#### [REQUIRED WORK]
Extend the forum thread about aquarium lighting by writing what comes next after its final post.

I'll change it to late autumn 9hr timing see if they revert to normal.
I realize that it may have affected my female partner also,
she goes to school in the day, so has limited exposure.
Lustful spring in December, is a novel experience,
here in Eh-land we are in northern hemisphere.


----------



## beaslbob

elspru said:


> ...
> 
> actually PAR is Parabolic Aluminized Reflector, is used more for theatrical performances.
> 
> ...


that's one PAR but not the PAR I was speaking of.

Check out:

Photosynthetically active radiation


Photosynthetically active radiation - Wikipedia, the free encyclopedia



> Photosynthetically active radiation, often abbreviated PAR, designates the spectral range (wave band) of solar radiation from 400 to 700 nanometers that photosynthetic organisms are able to use in the process of photosynthesis.


----------



## jrman83

I think the whole idea of LEDs is great, longer life, cheaper, etc.. Somebody just needs to figure out what is best for X tank and market it properly with the research to back it up. For me it would need to be a white light, or at least look normal to me when I look at the tank. That bottom pic you posted is just ugly...I didn't pay all the money I've paid to look at a multiple shade all-red blob. It's a cool effect for night maybe, but I prefer to see thing in their natural colors. Can't imagine what that would look like to someone who is color blind - although it could be the same as normal for them.


----------



## Chillwill007

Thanks for the reply guys.

So beaslbob I don't have any light at all yet. So I could just go to home depot find a 36" fixture and buy those bulbs? What section should I look for the fixture? Over with the shop vacs and drop lighting? And guess I would have to have a glass top and just set them on top since they won't have any legs like the aquarium ones have right?

(Pixel coordinate grounding data)
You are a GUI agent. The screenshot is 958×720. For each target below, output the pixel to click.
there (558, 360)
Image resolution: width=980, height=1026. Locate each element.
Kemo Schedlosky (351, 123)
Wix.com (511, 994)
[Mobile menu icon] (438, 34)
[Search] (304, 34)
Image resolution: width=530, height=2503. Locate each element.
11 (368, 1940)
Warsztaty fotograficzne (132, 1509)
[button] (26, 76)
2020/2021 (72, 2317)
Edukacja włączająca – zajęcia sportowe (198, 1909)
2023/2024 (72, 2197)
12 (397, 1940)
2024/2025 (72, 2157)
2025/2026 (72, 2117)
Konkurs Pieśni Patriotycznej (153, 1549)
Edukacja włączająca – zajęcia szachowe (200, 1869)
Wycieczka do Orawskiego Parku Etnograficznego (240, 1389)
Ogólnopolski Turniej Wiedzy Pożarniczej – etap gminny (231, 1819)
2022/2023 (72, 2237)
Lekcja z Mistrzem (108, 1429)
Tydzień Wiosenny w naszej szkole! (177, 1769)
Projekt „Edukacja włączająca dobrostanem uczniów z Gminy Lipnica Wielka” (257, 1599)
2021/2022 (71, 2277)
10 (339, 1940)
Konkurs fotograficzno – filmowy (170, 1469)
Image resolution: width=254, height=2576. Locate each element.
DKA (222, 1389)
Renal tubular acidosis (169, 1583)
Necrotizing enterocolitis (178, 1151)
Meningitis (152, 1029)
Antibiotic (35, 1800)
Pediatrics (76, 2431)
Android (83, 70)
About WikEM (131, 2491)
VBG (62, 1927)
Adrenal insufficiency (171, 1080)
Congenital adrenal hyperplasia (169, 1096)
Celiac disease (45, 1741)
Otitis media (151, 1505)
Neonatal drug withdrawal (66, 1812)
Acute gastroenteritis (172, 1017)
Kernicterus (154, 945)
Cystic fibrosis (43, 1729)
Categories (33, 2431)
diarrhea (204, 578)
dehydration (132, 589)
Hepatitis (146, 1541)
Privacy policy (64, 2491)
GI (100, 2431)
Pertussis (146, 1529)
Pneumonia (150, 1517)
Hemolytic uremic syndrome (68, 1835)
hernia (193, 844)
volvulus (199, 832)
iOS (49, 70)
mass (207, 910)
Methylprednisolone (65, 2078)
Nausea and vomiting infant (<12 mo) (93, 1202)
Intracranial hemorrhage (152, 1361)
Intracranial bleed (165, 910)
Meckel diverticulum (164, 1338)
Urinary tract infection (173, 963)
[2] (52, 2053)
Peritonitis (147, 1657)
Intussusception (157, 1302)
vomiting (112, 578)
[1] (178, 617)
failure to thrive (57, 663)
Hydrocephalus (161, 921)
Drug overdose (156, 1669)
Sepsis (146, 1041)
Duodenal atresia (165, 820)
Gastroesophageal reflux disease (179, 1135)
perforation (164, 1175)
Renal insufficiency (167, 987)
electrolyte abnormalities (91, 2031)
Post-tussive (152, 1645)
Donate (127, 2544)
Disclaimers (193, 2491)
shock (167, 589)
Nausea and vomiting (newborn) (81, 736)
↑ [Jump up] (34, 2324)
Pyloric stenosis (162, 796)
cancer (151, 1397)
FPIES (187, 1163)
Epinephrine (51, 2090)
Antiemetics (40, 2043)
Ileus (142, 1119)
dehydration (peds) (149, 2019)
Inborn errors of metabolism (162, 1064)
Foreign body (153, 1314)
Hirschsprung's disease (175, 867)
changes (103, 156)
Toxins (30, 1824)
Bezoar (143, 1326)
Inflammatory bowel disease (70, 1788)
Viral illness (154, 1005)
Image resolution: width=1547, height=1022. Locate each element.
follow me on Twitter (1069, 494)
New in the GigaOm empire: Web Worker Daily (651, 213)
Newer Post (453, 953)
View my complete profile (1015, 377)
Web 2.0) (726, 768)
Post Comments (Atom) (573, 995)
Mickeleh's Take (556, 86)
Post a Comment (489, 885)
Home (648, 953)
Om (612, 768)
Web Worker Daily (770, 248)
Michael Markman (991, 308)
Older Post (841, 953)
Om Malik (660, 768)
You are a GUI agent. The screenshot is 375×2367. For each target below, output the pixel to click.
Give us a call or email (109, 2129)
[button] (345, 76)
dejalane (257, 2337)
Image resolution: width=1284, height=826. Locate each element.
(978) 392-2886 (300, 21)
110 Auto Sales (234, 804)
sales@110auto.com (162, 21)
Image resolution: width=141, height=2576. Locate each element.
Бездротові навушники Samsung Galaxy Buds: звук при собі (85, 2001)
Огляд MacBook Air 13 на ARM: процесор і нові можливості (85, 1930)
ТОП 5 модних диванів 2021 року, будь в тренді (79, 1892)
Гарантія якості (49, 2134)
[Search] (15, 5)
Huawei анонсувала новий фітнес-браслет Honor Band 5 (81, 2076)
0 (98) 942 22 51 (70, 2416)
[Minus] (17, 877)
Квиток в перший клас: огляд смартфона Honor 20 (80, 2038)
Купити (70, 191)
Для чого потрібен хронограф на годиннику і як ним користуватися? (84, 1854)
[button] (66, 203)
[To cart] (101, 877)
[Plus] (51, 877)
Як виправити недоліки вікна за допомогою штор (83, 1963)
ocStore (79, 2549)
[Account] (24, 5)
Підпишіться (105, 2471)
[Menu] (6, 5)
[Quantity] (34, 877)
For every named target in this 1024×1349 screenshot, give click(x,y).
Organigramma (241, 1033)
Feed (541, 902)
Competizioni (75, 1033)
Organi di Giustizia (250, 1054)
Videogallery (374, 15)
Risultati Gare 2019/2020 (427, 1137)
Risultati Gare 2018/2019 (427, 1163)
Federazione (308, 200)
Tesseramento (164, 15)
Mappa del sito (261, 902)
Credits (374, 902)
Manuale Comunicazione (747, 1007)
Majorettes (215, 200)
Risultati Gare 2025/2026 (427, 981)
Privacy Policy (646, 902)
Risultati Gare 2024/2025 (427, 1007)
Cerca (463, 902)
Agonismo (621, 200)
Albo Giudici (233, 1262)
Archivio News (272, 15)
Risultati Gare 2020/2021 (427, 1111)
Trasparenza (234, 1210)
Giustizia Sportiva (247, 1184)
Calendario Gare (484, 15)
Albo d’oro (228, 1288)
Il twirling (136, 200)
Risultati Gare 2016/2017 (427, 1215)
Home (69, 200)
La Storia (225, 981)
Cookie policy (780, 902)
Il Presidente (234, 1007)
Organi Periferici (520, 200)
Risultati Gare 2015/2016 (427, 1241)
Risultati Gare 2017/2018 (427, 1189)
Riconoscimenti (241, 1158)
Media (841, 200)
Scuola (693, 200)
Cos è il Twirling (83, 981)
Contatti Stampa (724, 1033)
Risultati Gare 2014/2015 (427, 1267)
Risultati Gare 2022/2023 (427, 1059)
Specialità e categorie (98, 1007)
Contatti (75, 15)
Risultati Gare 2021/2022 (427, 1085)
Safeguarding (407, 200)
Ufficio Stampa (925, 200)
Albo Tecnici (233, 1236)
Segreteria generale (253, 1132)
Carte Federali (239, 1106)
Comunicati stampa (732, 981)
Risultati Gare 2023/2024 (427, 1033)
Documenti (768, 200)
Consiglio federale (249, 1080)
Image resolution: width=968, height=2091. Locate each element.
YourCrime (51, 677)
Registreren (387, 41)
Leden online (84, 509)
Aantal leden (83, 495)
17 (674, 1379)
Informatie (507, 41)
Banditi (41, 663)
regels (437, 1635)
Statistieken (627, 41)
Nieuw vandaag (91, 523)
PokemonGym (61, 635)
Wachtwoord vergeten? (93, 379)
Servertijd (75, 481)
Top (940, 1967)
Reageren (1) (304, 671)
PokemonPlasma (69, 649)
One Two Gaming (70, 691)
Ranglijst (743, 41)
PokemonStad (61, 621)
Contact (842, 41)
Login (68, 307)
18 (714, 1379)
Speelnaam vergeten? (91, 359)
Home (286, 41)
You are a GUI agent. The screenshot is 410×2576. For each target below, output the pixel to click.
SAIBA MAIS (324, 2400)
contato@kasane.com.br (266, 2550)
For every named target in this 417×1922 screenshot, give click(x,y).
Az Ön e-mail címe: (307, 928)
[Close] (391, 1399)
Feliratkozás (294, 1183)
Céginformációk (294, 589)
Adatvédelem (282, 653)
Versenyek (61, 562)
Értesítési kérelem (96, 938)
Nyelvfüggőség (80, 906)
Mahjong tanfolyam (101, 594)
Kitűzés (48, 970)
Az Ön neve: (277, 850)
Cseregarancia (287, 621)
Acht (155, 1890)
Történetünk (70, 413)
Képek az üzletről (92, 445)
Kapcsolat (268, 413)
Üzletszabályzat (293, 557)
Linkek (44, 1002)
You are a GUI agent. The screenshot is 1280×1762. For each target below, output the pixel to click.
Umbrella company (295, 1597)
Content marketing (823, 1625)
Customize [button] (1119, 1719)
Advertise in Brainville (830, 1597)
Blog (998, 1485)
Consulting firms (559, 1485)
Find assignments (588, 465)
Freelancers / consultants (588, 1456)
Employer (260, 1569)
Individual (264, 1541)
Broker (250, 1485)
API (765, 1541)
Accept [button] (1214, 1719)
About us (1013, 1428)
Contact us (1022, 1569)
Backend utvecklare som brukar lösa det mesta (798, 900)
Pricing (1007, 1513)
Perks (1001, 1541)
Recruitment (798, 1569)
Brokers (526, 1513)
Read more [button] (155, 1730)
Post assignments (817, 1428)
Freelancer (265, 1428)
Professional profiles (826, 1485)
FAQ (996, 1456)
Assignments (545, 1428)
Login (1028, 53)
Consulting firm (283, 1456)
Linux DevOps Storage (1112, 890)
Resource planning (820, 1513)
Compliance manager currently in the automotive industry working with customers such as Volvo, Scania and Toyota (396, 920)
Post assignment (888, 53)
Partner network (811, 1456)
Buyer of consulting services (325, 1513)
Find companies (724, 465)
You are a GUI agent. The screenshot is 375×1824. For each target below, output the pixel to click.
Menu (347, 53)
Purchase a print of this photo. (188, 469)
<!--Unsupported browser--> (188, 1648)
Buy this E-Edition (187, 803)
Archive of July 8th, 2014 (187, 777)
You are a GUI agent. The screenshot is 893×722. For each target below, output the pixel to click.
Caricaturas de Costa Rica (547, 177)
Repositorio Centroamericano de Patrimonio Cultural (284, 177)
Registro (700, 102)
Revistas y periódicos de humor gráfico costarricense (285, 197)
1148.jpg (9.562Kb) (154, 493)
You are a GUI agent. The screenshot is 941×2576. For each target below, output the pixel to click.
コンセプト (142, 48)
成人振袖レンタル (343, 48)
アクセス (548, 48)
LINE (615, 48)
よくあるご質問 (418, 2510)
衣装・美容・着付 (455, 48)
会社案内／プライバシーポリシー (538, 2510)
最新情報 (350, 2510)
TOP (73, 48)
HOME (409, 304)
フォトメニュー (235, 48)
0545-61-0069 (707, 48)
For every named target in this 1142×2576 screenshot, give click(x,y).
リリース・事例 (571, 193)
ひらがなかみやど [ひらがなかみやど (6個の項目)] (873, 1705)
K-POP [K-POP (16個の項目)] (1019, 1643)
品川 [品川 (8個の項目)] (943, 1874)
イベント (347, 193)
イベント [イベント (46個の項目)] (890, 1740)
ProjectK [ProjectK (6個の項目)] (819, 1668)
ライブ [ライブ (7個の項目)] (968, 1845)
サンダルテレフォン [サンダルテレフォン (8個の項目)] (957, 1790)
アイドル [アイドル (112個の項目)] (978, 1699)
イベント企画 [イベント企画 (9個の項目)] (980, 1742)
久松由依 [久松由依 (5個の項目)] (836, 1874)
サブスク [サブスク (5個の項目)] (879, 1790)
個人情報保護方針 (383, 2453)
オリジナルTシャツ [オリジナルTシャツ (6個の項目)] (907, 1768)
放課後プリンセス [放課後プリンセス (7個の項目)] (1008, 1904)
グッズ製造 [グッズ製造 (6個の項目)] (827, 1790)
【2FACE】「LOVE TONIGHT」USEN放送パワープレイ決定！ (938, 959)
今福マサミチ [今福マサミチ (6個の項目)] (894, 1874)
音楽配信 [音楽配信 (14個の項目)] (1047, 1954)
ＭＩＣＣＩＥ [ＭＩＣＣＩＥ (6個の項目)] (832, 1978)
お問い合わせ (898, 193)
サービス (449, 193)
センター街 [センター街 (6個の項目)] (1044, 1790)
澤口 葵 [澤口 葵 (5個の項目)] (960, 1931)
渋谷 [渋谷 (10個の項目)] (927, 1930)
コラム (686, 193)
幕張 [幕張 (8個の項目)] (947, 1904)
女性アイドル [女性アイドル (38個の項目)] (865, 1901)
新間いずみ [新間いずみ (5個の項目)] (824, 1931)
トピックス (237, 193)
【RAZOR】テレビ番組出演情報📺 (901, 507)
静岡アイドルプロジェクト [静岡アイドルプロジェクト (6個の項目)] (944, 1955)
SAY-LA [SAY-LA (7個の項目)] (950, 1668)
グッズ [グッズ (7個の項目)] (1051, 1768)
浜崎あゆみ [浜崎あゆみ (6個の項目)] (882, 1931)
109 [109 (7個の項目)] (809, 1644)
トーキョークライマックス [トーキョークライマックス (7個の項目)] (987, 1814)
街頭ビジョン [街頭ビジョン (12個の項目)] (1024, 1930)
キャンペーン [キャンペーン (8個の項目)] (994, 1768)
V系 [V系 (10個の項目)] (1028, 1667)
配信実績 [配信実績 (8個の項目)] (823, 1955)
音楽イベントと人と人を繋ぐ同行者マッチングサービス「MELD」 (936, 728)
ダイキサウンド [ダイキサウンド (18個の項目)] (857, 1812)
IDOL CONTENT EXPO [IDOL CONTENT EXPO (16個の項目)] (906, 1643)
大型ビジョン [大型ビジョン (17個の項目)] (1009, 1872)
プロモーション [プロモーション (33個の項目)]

#### [THE ANSWER]
----------



## beaslbob

Chillwill007 said:


> Thanks for the reply guys.
> 
> So beaslbob I don't have any light at all yet. So I could just go to home depot find a 36" fixture and buy those bulbs? What section should I look for the fixture? Over with the shop vacs and drop lighting? And guess I would have to have a glass top and just set them on top since they won't have any legs like the aquarium ones have right?


Under the assumption you have a 36" tank there are two things to do.

the really cheap lights are 4' utility lights which work nicely with 4' tanks.

they are in the lighting section.

For a tank top you can use 1/4"square plastic grid lighting diffusers for drop ceilings. Here those are referred to as egg crate. They are sometimes in the lighting section but more always in the ceiling sections for drop ceilings. a 2'x4' section is like $10 or so. I just cut to size then place them on the egg crate with a couple of 2x4 peices holding the light off the egg crate.

With 3' tanks I once cut 1' off one of the 4' fixtures and that did work well but obviously was a lot of work.

Another option for smaller tank is the eggcrate but the using the spiral screw in bulbs in the round clip on reflectors. The reflectors are usually in the electrical section. 6500k spiral bulbs are available from wall mart. Be sure to look for the actual watts not the incandescent replacement wattage. Those bulbs have something like 15w=90w where the 15w is the actual the 90w is the watts of the incandescent bulb it is meant to replace.

using those I just placed the round reflectors on the egg crate and got very nice effects on tanks of say 20g longs up to 36" wide tanks.

For the "lowly" 10g I looked around untill I found one of the old style incandescent hoods. I then just use the "skinny" spiral screw in tubes with excellent results.

my .02


----------



## mfgann

I'm all for LED lighting, as you should have a much longer life, but they are still pricey, no one has a good measurement of how much is enough for plants, etc.. So I stuck with florescent.
I have a 36" long tank and a standard hood that had a single 25" T12 florescent bulb. In home depot I found a 36" dual bulb T5 replacement fixture (its over where the florescent strip lighting is. It comes with 2 T5 bulbs and its in a little box a little bigger than a T12 florescent bulb itself. Buy a couple of 1/4" bolts and nuts too. I went home. unscrewed the T12 bulb fixture from its hood, set the T5 in the hood (perfect fit), and drilled two holes in the hood for the bolts where the boltholes line up. I then used the supplied nut-screws to attach it to the old wiring and then bolted it in with the bolts and nuts I had. Viola.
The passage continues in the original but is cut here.